AstraZeneca began its own cancer screening campaign in the fall, while Johnson & Johnson launched a more general “My Health Can’t Wait” campaign. Merck advertising reminds parents to keep current on check-ups and vaccinations for teens.
While the new effort is unbranded, Genentech has a large oncology portfolio, with blockbusters including Rituxan and follow-ups Gazyva, Avastin and Herceptin as well as Roche’s HER2 breast cancer med, Perjeta. Of the 15 projected bestselling cancer drugs for 2022, Roche is either fully or partially involved with seven of them.
Amplifying the general hesitancy to travel and go into public spaces is the additional pandemic problem of lost jobs and health insurance. Genentech and the American Cancer Society’s concern is that delayed screenings will mean more advanced cancers that make treatment more challenging for patients.
“At the beginning of the pandemic, we saw cancer screening rates decrease by about 90% across the nation,” Jennifer Greenwald, VP of mission strategy and operations for the American Cancer Society, said in an email. “Throughout 2020, we saw cancer screening rates rebound some, but we’re still seeing at least a 30% decline in the number of cancer screening tests being done compared to pre-pandemic years.”
The “Return to Screening” initiative is a broad campaign, but pointedly urges people who skipped a breast, cervical, colorectal or lung cancer screening appointment over the past year to get checked.
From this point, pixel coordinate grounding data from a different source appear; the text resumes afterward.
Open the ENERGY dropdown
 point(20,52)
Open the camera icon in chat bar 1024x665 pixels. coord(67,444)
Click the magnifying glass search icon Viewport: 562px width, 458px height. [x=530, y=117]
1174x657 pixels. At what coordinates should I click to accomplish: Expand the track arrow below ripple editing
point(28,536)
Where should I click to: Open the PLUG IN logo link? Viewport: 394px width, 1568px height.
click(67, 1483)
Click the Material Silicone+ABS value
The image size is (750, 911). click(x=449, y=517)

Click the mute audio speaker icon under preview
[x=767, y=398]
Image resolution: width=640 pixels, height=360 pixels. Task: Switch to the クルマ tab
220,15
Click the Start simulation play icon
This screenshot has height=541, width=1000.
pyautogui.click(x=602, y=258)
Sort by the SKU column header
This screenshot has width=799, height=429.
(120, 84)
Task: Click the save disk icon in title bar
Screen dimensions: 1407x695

However, the initiative will not only speak to patients.
The work is “targeting health systems and healthcare providers with this campaign. The communications, processes, and safety precautions that they put into place now will play a pivotal role in returning people to screening,” Greenwald said.
So far, the collaboration is mostly focusing on guidance and messaging to lay the groundwork for public health agencies, healthcare providers and screening advocates. The American Cancer Society is working with 75 other cancer centers and organizations to encourage people to talk to their healthcare providers about resuming screenings, treatment and checkups.
Genentech and ACS plan to gather a diverse group of stakeholders later this month to discuss goals for improving screening rates across the board, but also include a strong push in under-resourced communities. Their concern is that pandemic screening disruptions will widen the already large gap in cancer care there.
“Cancer health disparities are multifaceted and require us to examine and address disparities throughout the healthcare ecosystem,” a Genentech spokesperson said via email. “These include access to and quality of care, availability of social support for patients, unequal treatment or lack of cultural competence in care.”
In addition to its role as a founding sponsor, Genentech plans to work in an advisory capacity at both national and regional levels.
Later this year, “Return to Screening” will launch a broad public education campaign to raise awareness of the importance of keeping up screenings.